_Problem details:_ Count every line in the data below where "under" occurs, then state that number and nothing more.

_Records for this exercise:_
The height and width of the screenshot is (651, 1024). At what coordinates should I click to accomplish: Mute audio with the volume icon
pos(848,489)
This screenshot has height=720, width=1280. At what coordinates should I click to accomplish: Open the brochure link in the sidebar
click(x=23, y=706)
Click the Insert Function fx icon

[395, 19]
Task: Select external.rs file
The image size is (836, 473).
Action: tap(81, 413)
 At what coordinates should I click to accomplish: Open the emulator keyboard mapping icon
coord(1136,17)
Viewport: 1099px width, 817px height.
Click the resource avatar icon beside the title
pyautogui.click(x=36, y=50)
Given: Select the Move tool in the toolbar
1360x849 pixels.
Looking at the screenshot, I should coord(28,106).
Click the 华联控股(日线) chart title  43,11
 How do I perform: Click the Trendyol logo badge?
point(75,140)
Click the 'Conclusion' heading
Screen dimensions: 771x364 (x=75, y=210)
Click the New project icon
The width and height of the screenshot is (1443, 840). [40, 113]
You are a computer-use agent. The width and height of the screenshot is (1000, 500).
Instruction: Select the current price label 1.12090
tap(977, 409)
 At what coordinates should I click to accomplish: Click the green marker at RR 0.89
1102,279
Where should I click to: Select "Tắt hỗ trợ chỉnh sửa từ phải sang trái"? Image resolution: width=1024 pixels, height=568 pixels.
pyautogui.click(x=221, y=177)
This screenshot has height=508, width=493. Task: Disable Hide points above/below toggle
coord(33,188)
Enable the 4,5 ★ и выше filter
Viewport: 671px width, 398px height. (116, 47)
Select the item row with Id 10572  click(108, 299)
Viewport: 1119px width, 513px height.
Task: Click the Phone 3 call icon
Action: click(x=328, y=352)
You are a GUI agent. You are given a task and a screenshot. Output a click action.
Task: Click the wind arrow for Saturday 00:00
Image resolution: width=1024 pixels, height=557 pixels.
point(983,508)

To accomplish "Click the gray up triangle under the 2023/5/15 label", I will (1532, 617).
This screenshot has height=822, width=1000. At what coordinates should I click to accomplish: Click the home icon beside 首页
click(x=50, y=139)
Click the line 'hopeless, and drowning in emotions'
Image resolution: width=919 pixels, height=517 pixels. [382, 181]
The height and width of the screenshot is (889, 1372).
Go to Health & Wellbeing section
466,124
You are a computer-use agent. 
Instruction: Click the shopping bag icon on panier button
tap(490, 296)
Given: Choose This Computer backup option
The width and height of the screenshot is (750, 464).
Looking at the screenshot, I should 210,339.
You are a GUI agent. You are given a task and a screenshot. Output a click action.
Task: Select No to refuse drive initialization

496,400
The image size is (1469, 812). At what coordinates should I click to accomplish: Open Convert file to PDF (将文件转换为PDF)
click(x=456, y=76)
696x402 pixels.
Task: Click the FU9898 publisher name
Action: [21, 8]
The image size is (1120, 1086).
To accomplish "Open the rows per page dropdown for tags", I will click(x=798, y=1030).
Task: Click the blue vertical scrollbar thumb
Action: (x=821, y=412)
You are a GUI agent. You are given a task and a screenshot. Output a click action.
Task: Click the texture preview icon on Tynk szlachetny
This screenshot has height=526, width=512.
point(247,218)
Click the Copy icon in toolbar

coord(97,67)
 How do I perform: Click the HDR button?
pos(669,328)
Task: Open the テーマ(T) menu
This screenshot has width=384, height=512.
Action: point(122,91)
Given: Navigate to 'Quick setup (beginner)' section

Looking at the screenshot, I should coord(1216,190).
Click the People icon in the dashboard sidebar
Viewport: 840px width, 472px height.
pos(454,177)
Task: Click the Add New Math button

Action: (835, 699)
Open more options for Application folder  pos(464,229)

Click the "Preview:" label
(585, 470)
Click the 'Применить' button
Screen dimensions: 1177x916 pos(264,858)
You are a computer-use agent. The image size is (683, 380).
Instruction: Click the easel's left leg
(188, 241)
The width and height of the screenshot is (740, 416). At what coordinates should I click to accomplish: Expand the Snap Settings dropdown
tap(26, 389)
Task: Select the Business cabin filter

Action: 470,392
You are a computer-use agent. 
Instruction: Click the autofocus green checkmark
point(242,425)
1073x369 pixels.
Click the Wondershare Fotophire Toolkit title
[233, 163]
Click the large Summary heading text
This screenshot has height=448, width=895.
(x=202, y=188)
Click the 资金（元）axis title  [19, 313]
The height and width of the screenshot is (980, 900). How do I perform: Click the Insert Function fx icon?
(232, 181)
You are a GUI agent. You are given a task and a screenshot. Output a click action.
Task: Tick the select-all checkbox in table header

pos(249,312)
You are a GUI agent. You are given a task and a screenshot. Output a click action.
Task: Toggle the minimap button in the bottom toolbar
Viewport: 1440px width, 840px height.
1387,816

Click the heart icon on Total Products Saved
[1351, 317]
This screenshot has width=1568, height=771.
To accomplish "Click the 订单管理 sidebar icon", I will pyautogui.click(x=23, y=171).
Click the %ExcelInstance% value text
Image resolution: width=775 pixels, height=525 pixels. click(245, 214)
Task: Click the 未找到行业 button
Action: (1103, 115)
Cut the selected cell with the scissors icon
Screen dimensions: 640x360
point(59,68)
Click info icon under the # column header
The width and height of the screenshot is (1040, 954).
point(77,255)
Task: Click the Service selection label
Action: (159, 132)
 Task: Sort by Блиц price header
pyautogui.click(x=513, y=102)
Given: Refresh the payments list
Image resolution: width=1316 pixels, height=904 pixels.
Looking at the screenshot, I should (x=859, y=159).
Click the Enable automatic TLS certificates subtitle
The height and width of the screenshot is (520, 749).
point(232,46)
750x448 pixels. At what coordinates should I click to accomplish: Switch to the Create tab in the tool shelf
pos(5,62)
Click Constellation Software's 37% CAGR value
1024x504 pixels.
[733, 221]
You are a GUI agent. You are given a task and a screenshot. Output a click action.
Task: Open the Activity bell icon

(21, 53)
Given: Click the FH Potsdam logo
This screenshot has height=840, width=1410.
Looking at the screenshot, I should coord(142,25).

_Output below:_ 2